[Opening Page text section]

Oracle Data Guard is a central component of an integrated Oracle Database High Availability (HA) solution set that helps organizations ensure business continuity by minimizing the various kinds of planned and unplanned downtime that can affect their businesses. Oracle Data Guard is a management, monitoring, and automation software infrastructure that works with a production database and one or more standby databases to protect your data against failures, errors, and corruptions that might otherwise destroy your database. It protects critical data by providing facilities to automate the creation, management, and monitoring of the databases and other components in a Data Guard configuration. It automates the process of maintaining a copy of an Oracle production database (called a standby database) that can be used if the production database is taken offline for routine maintenance or becomes damaged.
In a Data Guard configuration, a production database is referred to as a primary database. A standby database is a synchronized copy of the primary database. By using a backup copy of the primary database, you can create from 1 to 30 standby databases. The standby databases, together with the primary database, make up a Data Guard configuration. All Data Guard standby databases can enable up-to-date read access to the standby database while redo being received from the primary database is applied. This makes all standby databases excellent candidates for relieving the primary database of the overhead of supporting read-only queries and reporting.
Types of Standby Databases
Physical Standby Database
A physical standby database is physically identical to the primary database, with on-disk database structures that are identical to the primary database on a block-for-block basis. The physical standby database is updated by performing recovery using redo data that is received from the primary database. Oracle Database12c enables a physical standby database to receive and apply redo while it is open in read-only mode.
Logical Standby Database
A logical standby database contains the same logical information (unless configured to skip certain objects) as the production database, although the physical organization and structure of the data can be different. The logical standby database is kept synchronized with the primary database by transforming the data in the redo received from the primary database into SQL statements and then executing the SQL statements on the standby database. This is done with the use of LogMiner technology on the redo data received from the primary database. The tables in a logical standby database can be used simultaneously for recovery and for other tasks such as reporting, summations, and queries.
Snapshot Standby Database
A snapshot standby database is a database that is created by converting a physical standby database into a snapshot standby database. The snapshot standby database receives redo from the primary database, but does not apply the redo data until it is converted back into a physical standby database. The snapshot standby database can be used for updates, but those updates are discarded before the snapshot standby database is converted back into a physical standby database. The snapshot standby database is appropriate when you require a temporary, updatable version of a physical standby database.

[Closing Page text section]
[Opening Material provided section]

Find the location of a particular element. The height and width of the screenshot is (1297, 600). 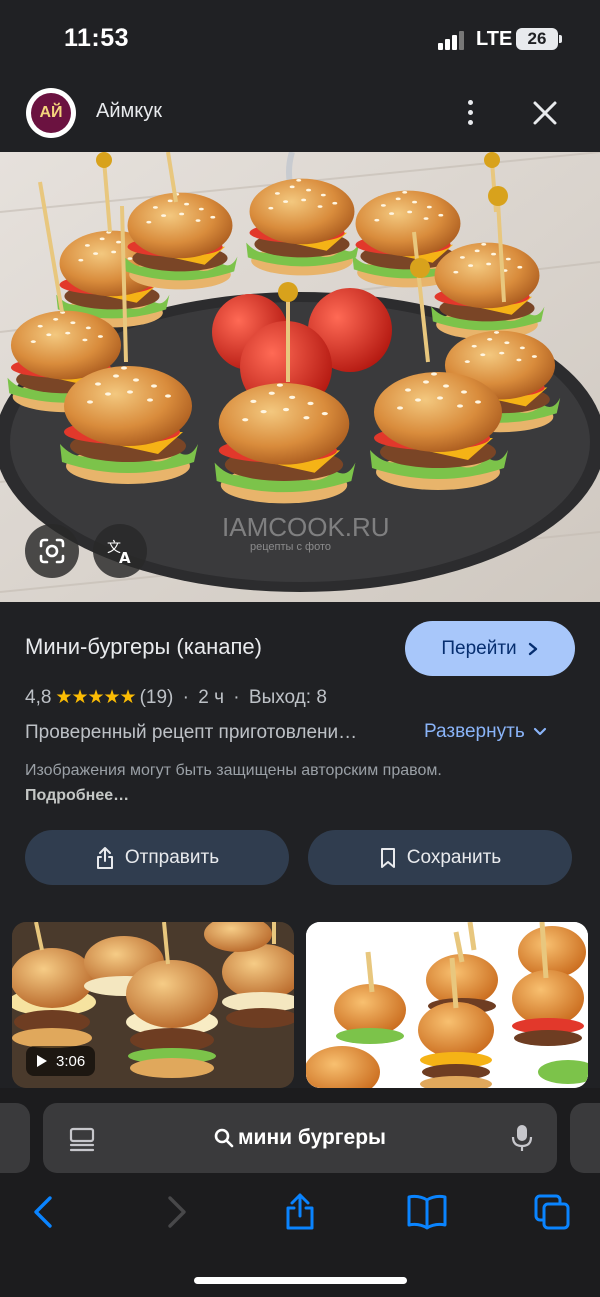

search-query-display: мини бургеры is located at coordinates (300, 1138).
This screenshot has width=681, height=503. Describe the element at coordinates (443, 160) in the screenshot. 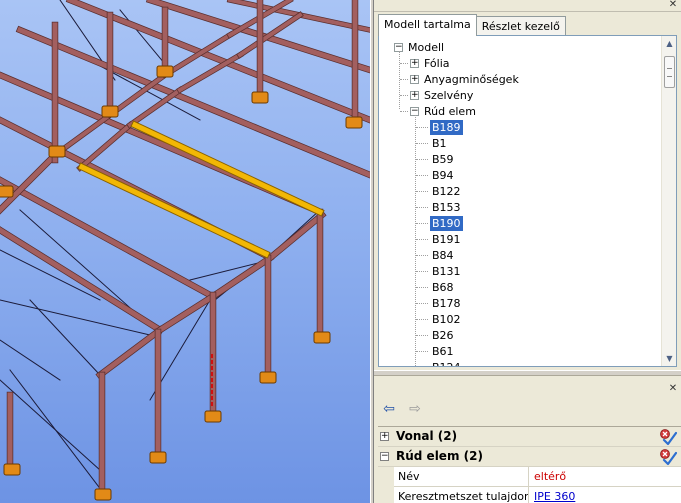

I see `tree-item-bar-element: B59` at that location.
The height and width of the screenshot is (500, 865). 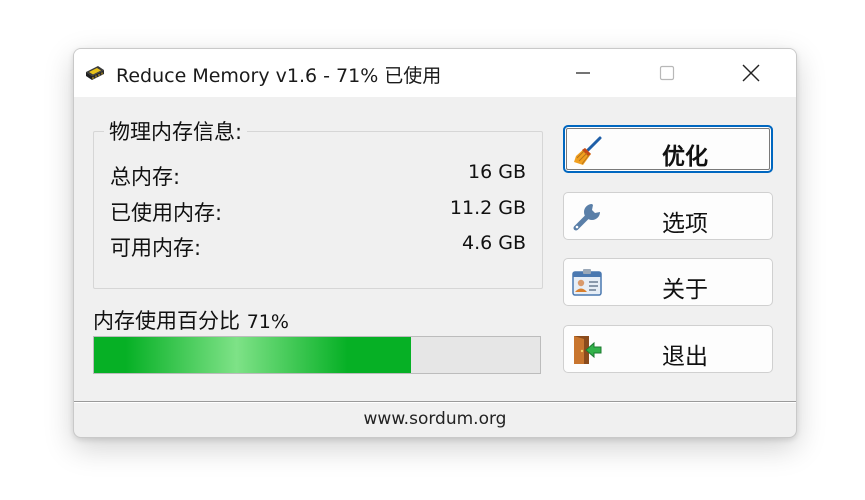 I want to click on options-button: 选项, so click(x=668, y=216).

[Closing Material provided section]
[Opening Material provided section]

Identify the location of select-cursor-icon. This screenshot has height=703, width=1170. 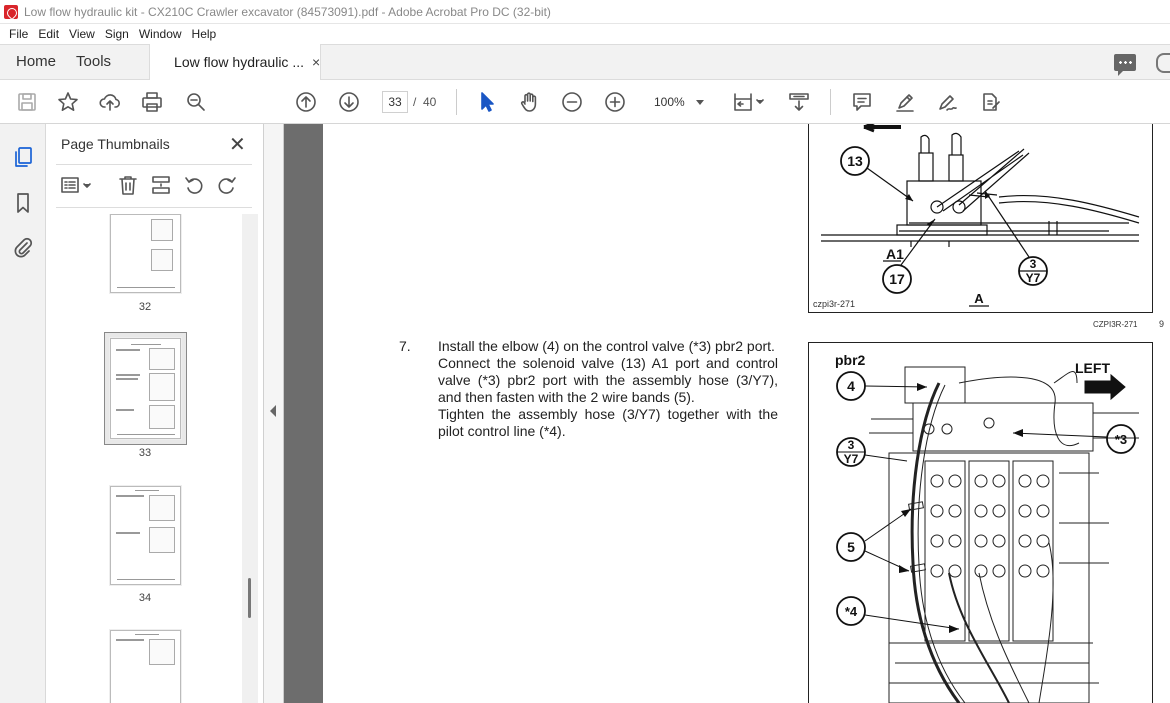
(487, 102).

[Closing Material provided section]

#### Actions to take
1) Answer these questions from the Data Guard overview:
(a) How many standby databases can be created from a backup copy of the primary database?
(b) Which technology does a logical standby database apply to the redo data it receives?
(c) What happens to updates made on a snapshot standby database before it becomes a physical standby database again?
2) According to the Data Guard overview, why are all standby databases excellent candidates for taking read-only queries and reporting off the primary database?
3) Proceed with the Data Guard overview from the point where it ends.
The entries come from a separate source, unrelated to the Data Guard overview.

#### Response list
1)
(a) From 1 to 30.
(b) LogMiner technology.
(c) They are discarded.

2) All Data Guard standby databases can provide up-to-date read access while redo from the primary database is being applied. This lets them take over the overhead of read-only queries and reporting from the primary.

3)
Types of Data Guard Services
The following types of services are available with Data Guard:
Redo transport services: Control the automated transmittal of redo information from the primary database to one or more standby databases or archival destinations.
Apply services: Control when and how data is applied to the standby database.:
- Redo Apply: Technology used for physical standby databases. Redo data is applied on the standby database by using Oracle media recovery.
- SQL Apply: Technology used for logical standby databases. The received redo data is first transformed into SQL statements, and then the generated SQL statements are executed on the logical standby database.
Role management services: A database operates in one of two mutually exclusive roles: primary or standby. Role management services operate in conjunction with redo transport services and apply services to change these roles dynamically as a planned transition (called a switchover operation) or as a result of database failure due to a failover operation.
Role Transitions: Switchover and Failover
Data Guard enables you to change the role of a database dynamically by issuing SQL statements or by using either of the Data Guard broker’s interfaces. Data Guard supports two role-transition operations:
Switchover: The switchover feature enables you to switch the role of the primary database to one of the available standby databases. The chosen standby database becomes the primary database, and the original primary database then becomes a standby database.
Failover: You invoke a failover operation when a catastrophic failure occurs on the primary database. During a failover operation, the failed primary database is removed from the Data Guard environment, and a standby database assumes the primary database role. You invoke the failover operation on the standby database that you want to failover to the primary role. You can also enable fast-start failover, which allows Data Guard to automatically and quickly failover to a previously chosen synchronized standby database.
Databases that are disabled after a role transition are not removed from the broker configuration, but they are disabled in the sense that the databases are no longer managed by the broker. To reenable broker management of these databases, you must reinstate or re-create the databases.
Oracle Data Guard Broker Framework
The Oracle Data Guard broker is a distributed management framework that automates and centralizes the creation, maintenance, and monitoring of Data Guard configurations. After creating the Data Guard configuration, the broker monitors the activity, health, and availability of all systems in the configuration.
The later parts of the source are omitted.